In Monkey Race, the players race around the track collecting power-ups and trying to avoid attacks from other players. In the same vein as games such as Mario Kart, these power-ups are used to improve the player's chances of winning by turning other players into ice cubes or hexagon-like shapes, shooting bombs, laying bananas, boost, and shooting missiles. There are 6 tracks in total with 2 in each category - Easy, Medium and Hard.
Ever wanted to pit four monkeys against each other in a brawl? In Monkey Fight the players each take control of a monkey with a boxing glove attached to its ball. The boxing glove is used to punch other monkeys off of the stage. There are different power-ups available for the monkeys which include larger boxing gloves, greater length boxing glove punches and an replacement spinning boxing glove attack. There are 3 different stages available for the game mode.
In Monkey Target, the player begins at the top of a large ramp (similar to an Olympic ski-jump) set out in the ocean. There are platforms in the water in front of the ramp, and these platforms are covered with colored sections that correspond to various point values. A player rolls their monkey down the ramp and presses "A" to open their ball once they have been flung into the air. This allows them to glide over the various targets until they choose to press "A" again, closing the ball. Once the ball is closed, the monkey will drop, though it is affected by the momentum and direction of the glide that existed prior the the closing. It is impossible to reopen the ball once it has been closed, and they player has no control over the monkey after they hit "A". A player receives the point value listed on the platform where the ball stops. If the monkey falls into the water, the player forfeits that turn.
This mode is played in rounds, and a single person plays at any one time. The default setting for this mode is 10 rounds, but this can be altered to a player's liking. There are three platform layouts in this mode, and they cycle in order throughout the rounds. This means that in a traditional ten round game, each map gets played three times before a final round on the first level.

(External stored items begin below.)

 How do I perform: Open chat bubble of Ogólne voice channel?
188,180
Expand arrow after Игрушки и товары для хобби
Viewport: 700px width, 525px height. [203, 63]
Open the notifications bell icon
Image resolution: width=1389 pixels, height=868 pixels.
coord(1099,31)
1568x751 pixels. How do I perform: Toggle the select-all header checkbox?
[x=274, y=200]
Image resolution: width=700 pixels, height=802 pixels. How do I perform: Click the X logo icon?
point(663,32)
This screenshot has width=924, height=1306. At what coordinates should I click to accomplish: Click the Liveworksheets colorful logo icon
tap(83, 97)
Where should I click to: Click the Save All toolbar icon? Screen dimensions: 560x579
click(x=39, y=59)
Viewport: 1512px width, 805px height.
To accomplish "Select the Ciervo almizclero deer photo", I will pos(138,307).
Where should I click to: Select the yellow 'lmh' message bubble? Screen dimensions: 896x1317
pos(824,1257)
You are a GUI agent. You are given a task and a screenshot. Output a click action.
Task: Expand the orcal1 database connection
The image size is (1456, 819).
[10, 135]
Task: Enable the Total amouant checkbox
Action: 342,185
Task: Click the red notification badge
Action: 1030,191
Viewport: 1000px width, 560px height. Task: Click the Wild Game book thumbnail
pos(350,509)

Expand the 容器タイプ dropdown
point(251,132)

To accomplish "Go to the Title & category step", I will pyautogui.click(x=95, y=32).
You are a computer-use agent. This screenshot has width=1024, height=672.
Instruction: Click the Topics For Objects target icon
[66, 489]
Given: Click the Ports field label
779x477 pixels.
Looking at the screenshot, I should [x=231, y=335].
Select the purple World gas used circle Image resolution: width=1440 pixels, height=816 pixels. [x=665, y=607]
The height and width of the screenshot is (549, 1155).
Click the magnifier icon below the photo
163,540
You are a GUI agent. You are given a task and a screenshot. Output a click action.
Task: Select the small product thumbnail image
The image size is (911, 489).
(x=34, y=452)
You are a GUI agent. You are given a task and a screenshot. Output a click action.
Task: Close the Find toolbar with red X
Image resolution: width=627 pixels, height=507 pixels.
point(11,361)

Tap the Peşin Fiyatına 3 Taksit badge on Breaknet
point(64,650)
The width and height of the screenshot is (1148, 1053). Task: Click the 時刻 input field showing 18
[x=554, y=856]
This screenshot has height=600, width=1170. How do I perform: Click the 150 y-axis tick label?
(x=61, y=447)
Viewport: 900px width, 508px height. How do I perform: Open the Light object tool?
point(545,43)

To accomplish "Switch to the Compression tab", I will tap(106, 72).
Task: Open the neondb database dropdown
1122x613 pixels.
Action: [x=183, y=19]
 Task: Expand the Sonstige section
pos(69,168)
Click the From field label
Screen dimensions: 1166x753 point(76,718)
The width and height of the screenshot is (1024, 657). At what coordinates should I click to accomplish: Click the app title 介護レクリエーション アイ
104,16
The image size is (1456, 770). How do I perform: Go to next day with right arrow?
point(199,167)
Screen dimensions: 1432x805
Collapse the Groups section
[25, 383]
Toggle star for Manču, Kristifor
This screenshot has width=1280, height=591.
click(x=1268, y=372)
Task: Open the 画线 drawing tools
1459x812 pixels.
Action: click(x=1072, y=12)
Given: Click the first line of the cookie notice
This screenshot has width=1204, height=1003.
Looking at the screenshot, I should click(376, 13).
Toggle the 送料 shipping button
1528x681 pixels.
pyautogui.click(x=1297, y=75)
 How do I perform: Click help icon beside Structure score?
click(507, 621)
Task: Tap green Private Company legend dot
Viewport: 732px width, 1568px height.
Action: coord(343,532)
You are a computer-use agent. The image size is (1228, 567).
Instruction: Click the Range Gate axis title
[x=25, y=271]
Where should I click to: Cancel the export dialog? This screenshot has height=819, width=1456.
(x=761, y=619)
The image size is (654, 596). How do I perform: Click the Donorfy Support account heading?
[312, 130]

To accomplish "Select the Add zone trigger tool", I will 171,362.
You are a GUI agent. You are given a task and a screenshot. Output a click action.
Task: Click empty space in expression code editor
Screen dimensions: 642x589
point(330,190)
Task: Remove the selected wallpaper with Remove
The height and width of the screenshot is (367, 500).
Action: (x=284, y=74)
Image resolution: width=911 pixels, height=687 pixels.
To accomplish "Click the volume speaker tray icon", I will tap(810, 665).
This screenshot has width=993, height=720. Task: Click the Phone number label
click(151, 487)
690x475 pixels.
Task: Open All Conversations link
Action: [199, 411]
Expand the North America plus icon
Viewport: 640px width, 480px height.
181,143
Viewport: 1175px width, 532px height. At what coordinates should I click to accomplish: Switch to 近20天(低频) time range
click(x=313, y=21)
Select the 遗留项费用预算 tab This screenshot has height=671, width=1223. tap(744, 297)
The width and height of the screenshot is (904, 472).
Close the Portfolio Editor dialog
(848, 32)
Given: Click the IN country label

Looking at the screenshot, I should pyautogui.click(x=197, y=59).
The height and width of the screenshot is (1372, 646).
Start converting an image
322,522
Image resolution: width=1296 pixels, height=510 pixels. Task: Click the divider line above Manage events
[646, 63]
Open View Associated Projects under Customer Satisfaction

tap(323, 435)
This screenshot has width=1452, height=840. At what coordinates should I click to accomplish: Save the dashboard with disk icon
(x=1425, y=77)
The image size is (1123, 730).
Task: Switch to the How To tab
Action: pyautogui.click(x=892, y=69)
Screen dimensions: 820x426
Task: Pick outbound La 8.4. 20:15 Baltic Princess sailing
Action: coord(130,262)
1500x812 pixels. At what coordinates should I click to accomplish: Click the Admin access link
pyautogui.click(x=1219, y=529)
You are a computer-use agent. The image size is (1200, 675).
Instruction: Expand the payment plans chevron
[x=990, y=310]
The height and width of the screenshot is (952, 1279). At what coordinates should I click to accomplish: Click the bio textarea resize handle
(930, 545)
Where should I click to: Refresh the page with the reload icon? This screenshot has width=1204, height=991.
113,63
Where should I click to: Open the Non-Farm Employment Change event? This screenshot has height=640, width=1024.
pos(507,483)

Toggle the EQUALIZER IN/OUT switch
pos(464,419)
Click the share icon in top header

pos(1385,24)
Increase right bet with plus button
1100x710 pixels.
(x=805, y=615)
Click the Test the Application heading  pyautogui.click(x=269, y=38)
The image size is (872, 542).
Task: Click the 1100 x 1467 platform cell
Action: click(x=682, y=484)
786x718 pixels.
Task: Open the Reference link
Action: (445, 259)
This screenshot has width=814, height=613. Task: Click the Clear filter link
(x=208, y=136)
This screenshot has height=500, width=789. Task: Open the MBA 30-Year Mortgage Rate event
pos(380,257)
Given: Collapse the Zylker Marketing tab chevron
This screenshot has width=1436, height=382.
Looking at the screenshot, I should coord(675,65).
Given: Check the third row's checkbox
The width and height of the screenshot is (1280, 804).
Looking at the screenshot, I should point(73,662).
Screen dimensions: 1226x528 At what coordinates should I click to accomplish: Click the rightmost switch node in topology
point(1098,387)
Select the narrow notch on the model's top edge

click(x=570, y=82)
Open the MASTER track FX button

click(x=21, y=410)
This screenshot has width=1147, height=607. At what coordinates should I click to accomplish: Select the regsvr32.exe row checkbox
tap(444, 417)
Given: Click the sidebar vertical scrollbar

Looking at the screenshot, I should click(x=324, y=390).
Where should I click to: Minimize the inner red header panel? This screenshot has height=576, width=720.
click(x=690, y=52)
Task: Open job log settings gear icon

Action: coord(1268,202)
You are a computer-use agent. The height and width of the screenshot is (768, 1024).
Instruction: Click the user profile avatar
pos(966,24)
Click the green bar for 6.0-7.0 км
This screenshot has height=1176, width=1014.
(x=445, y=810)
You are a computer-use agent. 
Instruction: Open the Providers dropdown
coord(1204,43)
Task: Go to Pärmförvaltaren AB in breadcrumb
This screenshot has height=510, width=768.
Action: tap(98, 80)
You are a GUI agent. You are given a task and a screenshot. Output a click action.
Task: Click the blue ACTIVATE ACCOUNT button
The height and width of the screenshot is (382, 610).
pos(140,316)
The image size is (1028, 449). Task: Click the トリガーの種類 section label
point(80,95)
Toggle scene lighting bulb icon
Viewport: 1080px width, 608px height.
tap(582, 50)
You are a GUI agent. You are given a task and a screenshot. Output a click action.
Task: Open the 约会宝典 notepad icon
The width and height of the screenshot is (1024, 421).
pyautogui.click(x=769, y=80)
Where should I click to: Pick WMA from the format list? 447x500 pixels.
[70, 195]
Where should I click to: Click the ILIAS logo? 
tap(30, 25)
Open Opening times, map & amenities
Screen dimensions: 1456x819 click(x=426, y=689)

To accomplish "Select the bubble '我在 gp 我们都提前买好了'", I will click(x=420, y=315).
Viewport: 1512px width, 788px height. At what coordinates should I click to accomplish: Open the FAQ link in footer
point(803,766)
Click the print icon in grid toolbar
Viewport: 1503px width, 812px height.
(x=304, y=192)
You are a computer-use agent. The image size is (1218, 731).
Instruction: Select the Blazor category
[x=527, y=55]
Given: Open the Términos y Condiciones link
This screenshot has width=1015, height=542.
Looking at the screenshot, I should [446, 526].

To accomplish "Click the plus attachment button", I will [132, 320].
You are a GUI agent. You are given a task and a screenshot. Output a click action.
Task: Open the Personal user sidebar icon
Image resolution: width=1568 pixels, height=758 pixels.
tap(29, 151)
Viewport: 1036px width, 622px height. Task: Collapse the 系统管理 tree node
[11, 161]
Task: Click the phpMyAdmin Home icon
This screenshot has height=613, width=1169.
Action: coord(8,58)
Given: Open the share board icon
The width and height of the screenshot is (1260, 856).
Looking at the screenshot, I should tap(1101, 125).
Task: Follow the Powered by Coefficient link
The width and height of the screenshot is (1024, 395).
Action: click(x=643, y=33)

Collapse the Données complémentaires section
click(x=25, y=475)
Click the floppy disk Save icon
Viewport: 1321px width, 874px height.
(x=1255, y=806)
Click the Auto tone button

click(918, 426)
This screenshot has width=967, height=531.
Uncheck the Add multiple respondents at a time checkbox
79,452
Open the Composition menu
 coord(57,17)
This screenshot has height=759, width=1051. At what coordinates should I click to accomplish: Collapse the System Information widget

Despite a lack of variation in the targets themselves, each turn presents a new challenge to the player due to randomly generated wind speed and direction which can affect the monkey's movement either in the air or on the ground. Additionally, there is a "Wheel of Danger" which can be toggled on or off. The Wheel appears before each player's individual turn and spins until the player stops it. the wheel can introduce hazards such as fog that decreases visibility, airborne mines that explode when touched, or bombs that rest on the target surfaces.
There are bananas in Monkey Target, but they serve a different purpose than in the main game. While Bananas still award points (10 for regular bananas 20 for bunches), they are mainly for gathering power ups. The power ups available are listed on the right corner of the screen and ascend in order as follows: No Wind, Sticky Ball (which slows ball's roll after impact), x2 (which doubles the point value of targets, Magnet Ball (which stops the ball wherever it lands regardless of physics), and x3 (which triples the value of targets). By gathering bananas a player moves up this list (either a single banana or a bunch moves the player one item up), and it is possible to gather enough bananas that they cycle back from x3 to No Wind.
These are like the party games, but they must be bought for 2500 points apiece. Points are earned playing the main game.
Monkey Billiards is a nine-ball pool game. The game physics and shooting modes are similar to Bankshot Billiards.
There are two modes, normal and challenge. Normal mode is a standard game of bowling. Challenge mode gives the player 12 throws to knock down all of the pins in 10 different formations. In bowling, each character has its own strengths and weaknesses. AiAi is all-round. MeeMee has the best curve. GonGon has the fastest bowl. Baby's bowls are the easiest to aim.
Monkey Golf is a miniature golf game with 18 holes. It includes multiple clubs, and viewing modes.